Could you copy exactly the lines below from the one with "The width and" to the one with "The image size is (462, 352).", inclusive, leaving out any pictures?

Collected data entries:

↓

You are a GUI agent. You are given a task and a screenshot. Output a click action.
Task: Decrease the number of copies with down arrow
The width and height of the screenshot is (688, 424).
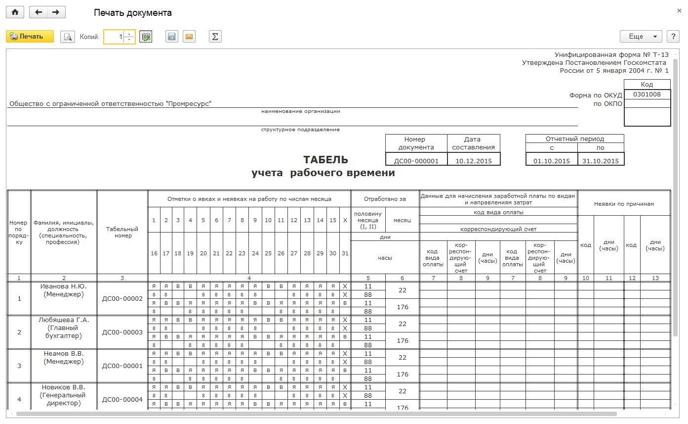[x=129, y=40]
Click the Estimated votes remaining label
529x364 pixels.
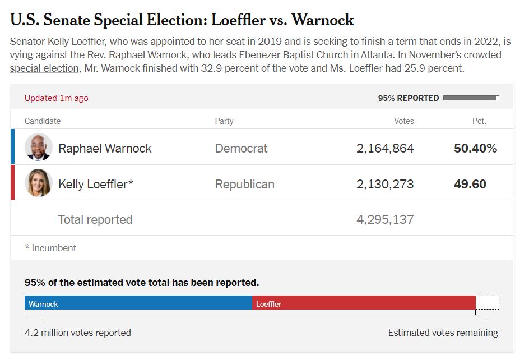coord(443,333)
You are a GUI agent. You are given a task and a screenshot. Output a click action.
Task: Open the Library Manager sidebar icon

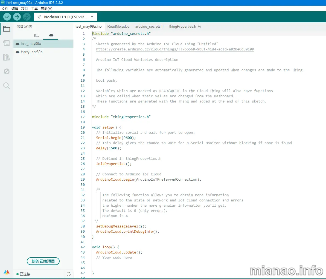[7, 57]
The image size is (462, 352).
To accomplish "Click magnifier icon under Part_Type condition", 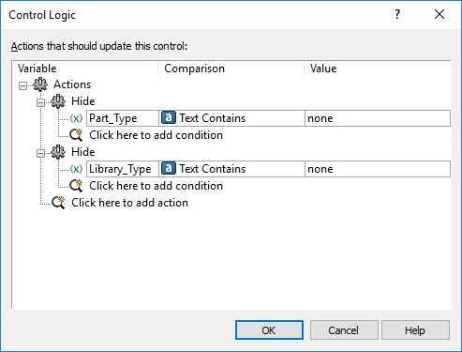I will point(76,135).
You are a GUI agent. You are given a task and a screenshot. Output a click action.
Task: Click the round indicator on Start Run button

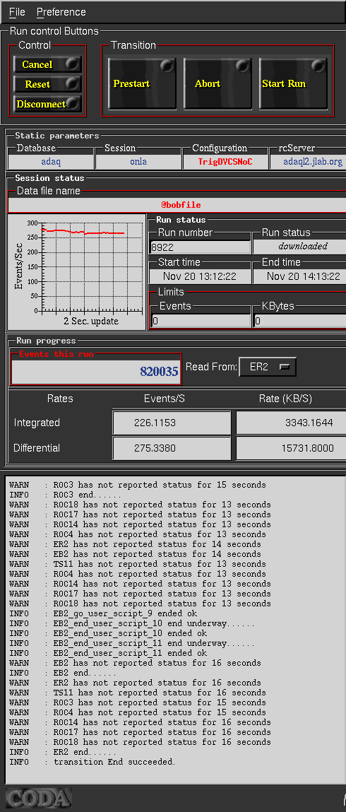pyautogui.click(x=319, y=66)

↑

# EXERCISE RESPONSE
The width and height of the screenshot is (688, 424).
[x=129, y=40]
Click the Estimated votes remaining label
529x364 pixels.
coord(443,333)
You are a GUI agent. You are given a task and a screenshot. Output a click action.
Task: Open the Library Manager sidebar icon

[7, 57]
The image size is (462, 352).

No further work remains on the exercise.